## DESAFIO A
Responda com base no texto sobre Castro Alves:
(i) Que revolução é apontada como a mais marcante no imaginário do poeta?
(ii) À margem de que rio ficava a casa para onde ele se mudou depois do convento?
(iii) Quantas vezes ele foi reprovado nos exames preparatórios para o curso de Direito?
## DESAFIO B
Transcreva fielmente, do texto sobre Castro Alves, o trecho entre "A reação da" e "poemas: Pedro Ivo.", incluindo esses dois pontos.

## BLOCO DE TEXTO
————
A reação da monarquia não tardou, vários líderes foram executados ou presos e a ordem colonial restabelecida. Porém, nada mais significativo e explicitamente marcante no imaginário de Castro Alves que a Revolução Praieira de 1848. Tanto é assim que a um de seus líderes dedicou um de seus mais belos poemas: Pedro Ivo.


                                   “Que importa se o tum’lo ninguém lhe conhece?
                                    Nem tem epitaphio, nem leito, nem cruz?...
                                   Seu tumulo é o peito do vasto universo,
                                   Do espaço – por cupola – as conchas azúes!...”[8]

Nesse poema Castro Alves ao mesmo tempo que mostra sua predileção pela república destila toda sua eloquência contra a escravidão e o estado de coisas que ela criava. Nesses versos o poeta mostra, como falaremos mais adiante, a simbiose entre seu republicanismo e abolicionismo, pois para ele a escravidão forja diversos vícios na sociedade.
A Praieira, considerando a heterogeneidade nela contida, mostrou também sua face mais radical, representada pelo republicano Antônio Borges da Fonseca, crítico veemente do imperador e por que não pelo gênio estrategista do “Capitão da Praia” Pedro Ivo Veloso.
        “Pela carta escrita em 16 de Janeiro de 1864 a Marcolino de Moura, condiscípulo e amigo, alguma cousa sabemos da vida nova de Castro Alves: - Minha vida passo-a aqui numa rêde olhando o telhado, lendo pouco, fumando muito.”[9] Se a nova vida em terras pernambucanas não era em nada atraente para José Antônio, que cada vez mostrava-se mais sombrio, depressivo e alheio realidade, Castro Alves também compartilha o tédio de seu irmão mais velho.
Em princípio  moram em um convento, o São Francisco, contudo logo mudam-se para uma casa as margens do rio Capibaribe onde conhecem o amigo Luis Cornélio, com quem o poeta costumava passear naquelas tardes melancólicas pelas margens do rio. É em razão desse marasmo e desinteresse pela carreira jurídica que Castro Alves será reprovado por duas vezes nos exames preparatórios para o ingresso no curso de Direito. Somente em Março de 1864 o poeta, ainda extremamente abalado pelo suicídio de seu irmão no mês anterior, consegue ingressar na Faculdade de Direito do Recife. Um ano antes, porém, publica os seus primeiros versos abolicionistas: A Canção do Africano.
————
Entradas de dados salvas:
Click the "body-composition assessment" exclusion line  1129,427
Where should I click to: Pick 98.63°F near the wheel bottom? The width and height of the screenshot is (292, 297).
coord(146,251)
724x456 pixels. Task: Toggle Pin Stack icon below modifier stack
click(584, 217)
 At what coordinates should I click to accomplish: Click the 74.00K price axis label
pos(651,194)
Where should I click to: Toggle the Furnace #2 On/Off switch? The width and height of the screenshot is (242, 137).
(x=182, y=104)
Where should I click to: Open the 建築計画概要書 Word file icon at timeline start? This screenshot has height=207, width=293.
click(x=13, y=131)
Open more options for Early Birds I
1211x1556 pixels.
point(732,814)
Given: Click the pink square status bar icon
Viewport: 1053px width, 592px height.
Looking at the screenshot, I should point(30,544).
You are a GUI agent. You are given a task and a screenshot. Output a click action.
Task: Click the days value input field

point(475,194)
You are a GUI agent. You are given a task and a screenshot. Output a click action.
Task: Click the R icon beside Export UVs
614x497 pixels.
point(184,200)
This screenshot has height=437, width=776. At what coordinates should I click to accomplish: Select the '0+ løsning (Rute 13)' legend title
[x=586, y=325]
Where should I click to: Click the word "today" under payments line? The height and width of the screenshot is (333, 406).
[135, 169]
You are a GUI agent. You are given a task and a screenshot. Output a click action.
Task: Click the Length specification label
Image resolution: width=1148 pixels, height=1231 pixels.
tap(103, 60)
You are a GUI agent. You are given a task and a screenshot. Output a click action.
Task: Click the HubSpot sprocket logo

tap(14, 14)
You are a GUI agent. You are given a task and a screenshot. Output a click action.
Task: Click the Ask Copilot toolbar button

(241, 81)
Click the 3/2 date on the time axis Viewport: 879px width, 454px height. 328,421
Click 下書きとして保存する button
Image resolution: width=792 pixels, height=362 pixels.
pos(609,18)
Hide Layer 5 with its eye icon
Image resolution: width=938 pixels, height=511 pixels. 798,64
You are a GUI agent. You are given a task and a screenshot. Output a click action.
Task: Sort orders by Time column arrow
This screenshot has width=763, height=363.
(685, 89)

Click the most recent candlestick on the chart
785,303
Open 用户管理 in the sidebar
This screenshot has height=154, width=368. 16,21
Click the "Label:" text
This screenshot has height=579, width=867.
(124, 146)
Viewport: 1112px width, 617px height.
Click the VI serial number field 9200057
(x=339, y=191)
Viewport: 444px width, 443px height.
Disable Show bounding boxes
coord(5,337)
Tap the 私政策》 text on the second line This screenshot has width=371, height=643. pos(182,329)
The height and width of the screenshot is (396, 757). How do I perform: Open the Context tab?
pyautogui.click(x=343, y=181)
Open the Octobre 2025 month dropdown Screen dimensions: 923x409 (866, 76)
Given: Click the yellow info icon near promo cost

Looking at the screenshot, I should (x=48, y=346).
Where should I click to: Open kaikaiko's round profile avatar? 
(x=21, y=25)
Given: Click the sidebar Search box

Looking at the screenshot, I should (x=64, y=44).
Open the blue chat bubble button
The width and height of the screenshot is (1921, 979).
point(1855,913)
————
## RESPOSTA CORRETA A
(i) A Revolução Praieira de 1848.
(ii) O rio Capibaribe.
(iii) Duas vezes.

## RESPOSTA CORRETA B
A reação da monarquia não tardou, vários líderes foram executados ou presos e a ordem colonial restabelecida. Porém, nada mais significativo e explicitamente marcante no imaginário de Castro Alves que a Revolução Praieira de 1848. Tanto é assim que a um de seus líderes dedicou um de seus mais belos poemas: Pedro Ivo.